By Li Yuan
Some of the most critical work in advancing China’s technology goals takes place in a former cement factory in the middle of the country’s heartland, far from the aspiring Silicon Valleys of Beijing and Shenzhen. An idled concrete mixer still stands in the middle of the courtyard. Boxes of melamine dinnerware are stacked in a warehouse next door.
Inside, Hou Xiameng runs a company that helps artificial intelligence make sense of the world. Two dozen young people go through photos and videos, labeling just about everything they see. That is a car. That is a traffic light. That is bread, that is milk, that is chocolate. That is what it looks like when a person walks. “I used to think the machines are geniuses,” Hou, 24, said. “Now I know we’re the reason for their genius.”
In China, long the world’s factory floor, a new generation of low-wage workers is assembling the foundations of the future. Startups in smaller, cheaper cities have sprung up to apply labels to China’s huge trove of images and surveillance footage. If China is the Saudi Arabia of data, as one expert says, these businesses are the refineries, turning raw data into the fuel that can power China’s AI ambitions.
Conventional wisdom says that China and the United States are competing for AI supremacy and that China has certain advantages. The Chinese government broadly supports AI companies, financially and politically. Chinese startups made up one-third of the global computer vision market in 2017, surpassing the United States. Chinese academic papers are cited more often in research papers. In a key policy announcement last year, China’s government said that it expected the country to become the world leader in artificial intelligence by 2030.
Most importantly, this thinking goes, the Chinese government and companies enjoy access to mountains of data, thanks to weak privacy laws and enforcement. Beyond what Facebook, Google and Amazon have amassed, Chinese internet companies can get more because people there so heavily use their mobile phones to shop, pay for meals and buy movie tickets. Still, many of those claims are iffy. Chinese papers and patents can be suspect. Government money may go to waste. It is not clear that the AI race is a zero sum game, in which the winner gets the spoils. Data is useless unless somebody can parse and catalog it.
But the ability to tag that data may be China’s true AI strength, the only one that the United States may not be able to match. In China, this new industry offers a glimpse of a future that the government has long promised: an economy built on technology rather than manufacturing. “We’re the construction workers in the digital world. Our job is to lay one brick after another,” said Yi Yake, co-founder of a data labeling factory in Jiaxian, a city in central Henan province. “But we play an important role in AI. Without us, they can’t build the skyscrapers.”
While AI engines are superfast learners and good at tackling complex calculations, they lack cognitive abilities that even the average 5-year-old possesses.
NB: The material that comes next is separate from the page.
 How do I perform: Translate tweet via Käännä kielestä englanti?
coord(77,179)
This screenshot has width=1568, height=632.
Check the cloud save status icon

Small children know that a furry brown cocker spaniel and a black Great Dane are both dogs. They can tell a Ford pickup from a Volkswagen Beetle, and yet they know both are cars. AI has to be taught. It must digest vast amounts of tagged photos and videos before it realizes that a black cat and a white cat are both cats. This is where the data factories and their workers come in.
Taggers helped AInnovation, a Beijing-based AI company, fix its automated cashier system for a Chinese bakery chain. Users could put their pastry under a scanner and pay for it without help from a human. But nearly one-third of the time, the system had trouble telling muffins from doughnuts or pork buns thanks to store lighting and human movement, which made images more complex. Working with photos from the store’s interior, the taggers got the accuracy up to 99 percent, said Liang Rui, an AInnovation project manager.
“All the artificial intelligence is built on human labor,” Liang said. AInnovation has fewer than 30 taggers, but a surge in labeling startups has made it easy to farm out the work. Once, Liang needed to get about 20,000 photos in a supermarket labeled in three days. Colleagues got it done with the help of data factories for only a couple thousand dollars. “We’re the assembly lines 10 years ago,” said Yi, the co-founder of the data factory in Henan.
The data factories are popping up in areas far from the biggest cities, often in relatively remote areas where both labor and office space are cheap. Many of the data factory workers are the kinds of people who once worked on assembly lines and construction sites in those big cities. But work is drying up, wage growth has slowed and many Chinese people prefer to live closer to home.
Yi, 36, was out of a job and trying to get other ventures going with elementary school classmates when someone mentioned AI tagging. After online searches, he decided it was not super technical but needed cheap labor, something Henan has in abundance.
In March, Yi and his friends set up Ruijin Technology, which rents offices the size of two professional basketball courts in an industrial park for $21,000 a year. It was previously the park’s Communist Party committee’s event space, so the ceiling lights are covered with red hammers and sickles. Ruijin, which means smart gold, now employs 300 workers but plans to expand to 1,000 after the Chinese New Year holiday, when many migrant workers come home.
Unlike workers and business around the world, Yi is not worried that AI will take his job. “The machines aren’t smart enough to teach themselves yet,” he said.